A top Morsi adviser, Essam el-Erian, said this week that the newness of democracy in Egypt has compounded the challenges the group faces in a country ruled by autocratic military leaders since the toppling of the monarchy in 1952.

“In any democratic country, you have a rotation of power,” said Erian, the interim chairman of the Brotherhood’s political wing. But in Egypt, he said, those who are now politicians have spent 60 years in the opposition.

Failure to find the right balance could lead to a split between moderate and conservative forces in a nation of 83 million whose long-term success is critical to the Arab world, officials and analysts say.

“It’s going to be very difficult to find a way forward and keep it all together,” said Elijah Zarwan, a Cairo-based expert on Egyptian politics at the European Council on Foreign Relations. Morsi “is really walking a very delicate tightrope.”

The Muslim Brotherhood, a moderate Islamist group, has said that it wants an expanded role for religion in Egyptian life but has tried to be inclusive in the 19 months since massive protests forced Hosni Mubarak to step down after decades in power. The movement was founded in 1928 and was banned and repressed almost continuously until Mubarak’s departure, drawing popular support by providing social services to some of Egyptian society’s most vulnerable in a country with sharp divides between rich and poor.

The revolution transformed the Brotherhood’s status overnight. Leaders, some of whom had been imprisoned for years, suddenly became the heads of the biggest, best-organized civil group in the country.
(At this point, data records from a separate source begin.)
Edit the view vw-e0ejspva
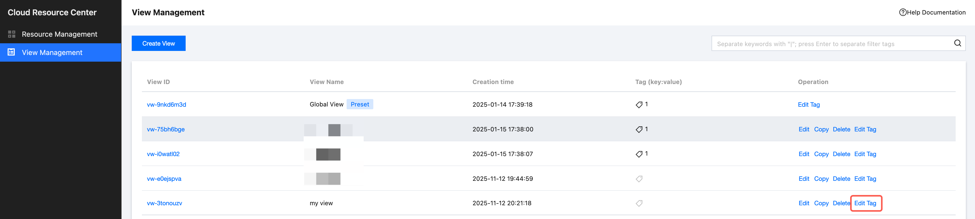[804, 178]
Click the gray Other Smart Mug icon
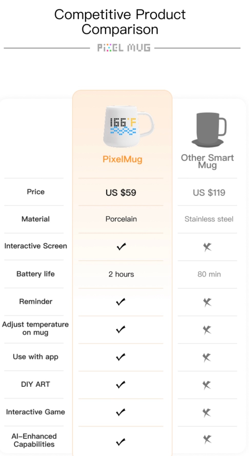This screenshot has height=456, width=249. (x=209, y=130)
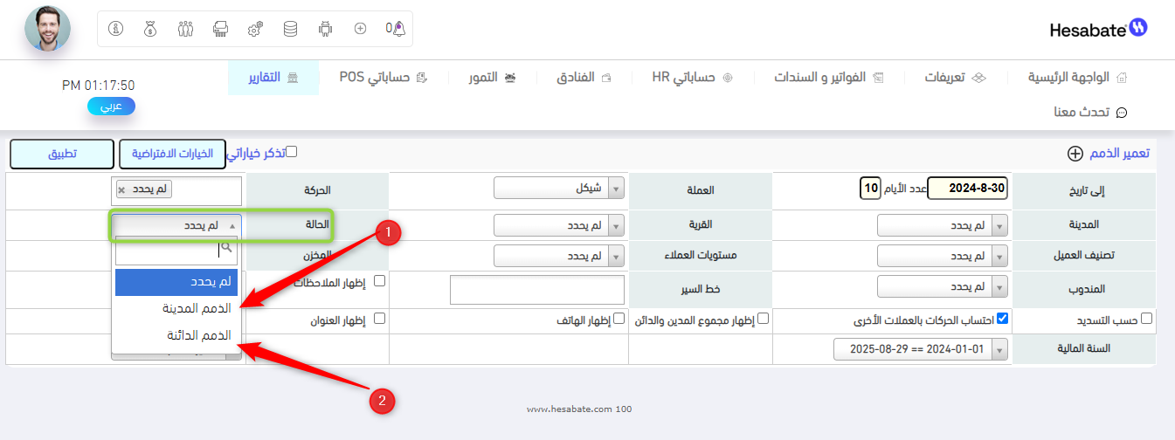Open the money bag icon
The image size is (1175, 440).
point(150,29)
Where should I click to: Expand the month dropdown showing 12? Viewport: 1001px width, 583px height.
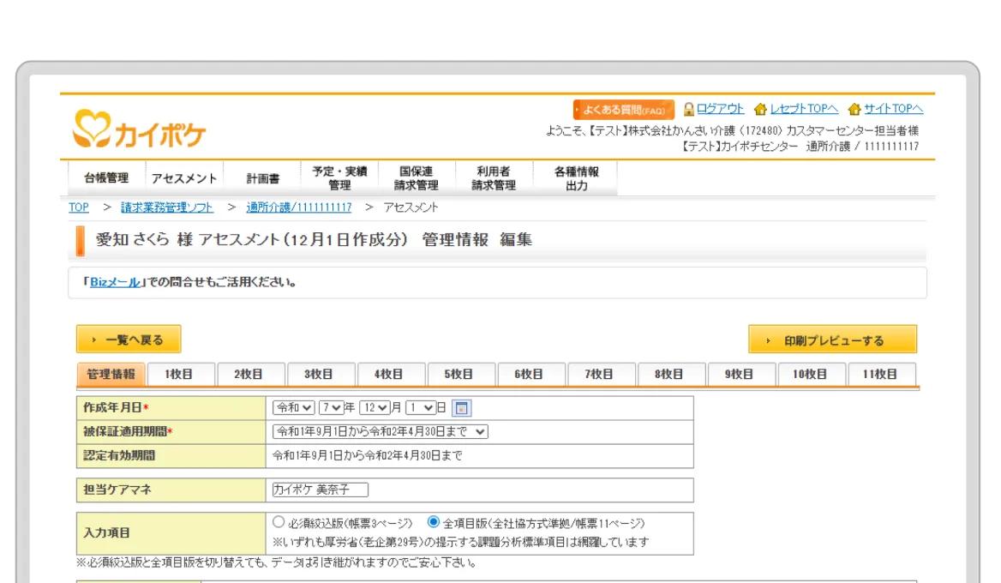[375, 408]
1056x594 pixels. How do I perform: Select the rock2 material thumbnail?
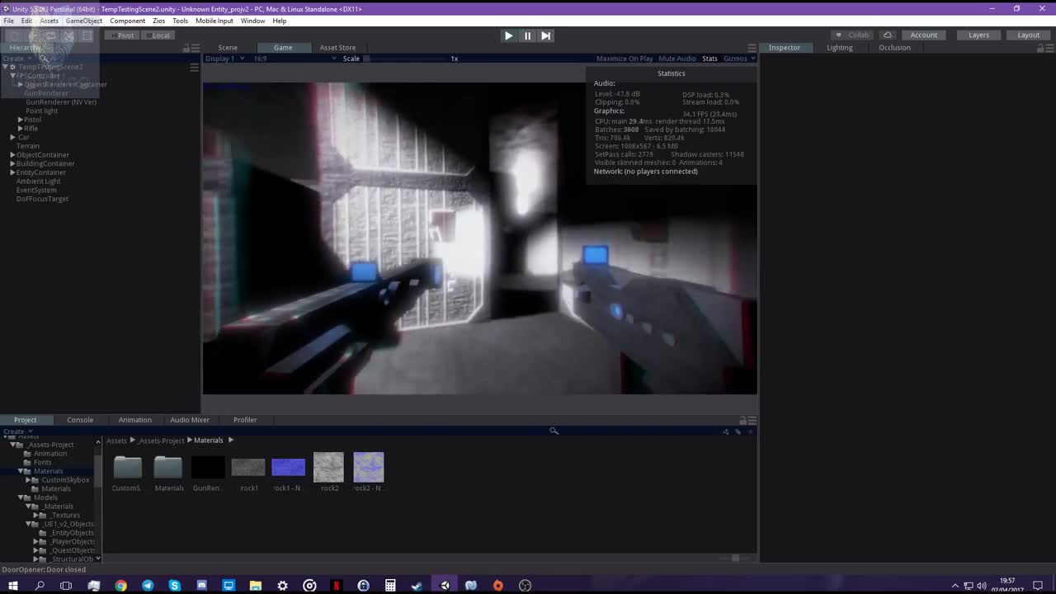click(x=328, y=467)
They have slowly ramped up their engagement in political life, first capturing nearly half the seats in parliament and then winning the presidency after first saying they would limit their parliamentary presence and skip the presidency altogether.

Now leaders say they will contest every single parliamentary seat if elections are held again after the legislature was dissolved over the summer.

“The people are in a hurry for democracy,” Erian said.

Morsi further cemented his power in mid-August when he dismissed some of the military’s top leaders, enshrining civilian control over an army that has long dominated Egyptian political life. In a move toward inclusiveness, he appointed a cabinet made up mainly of technocrats, with a few Muslim Brotherhood affiliates in key positions.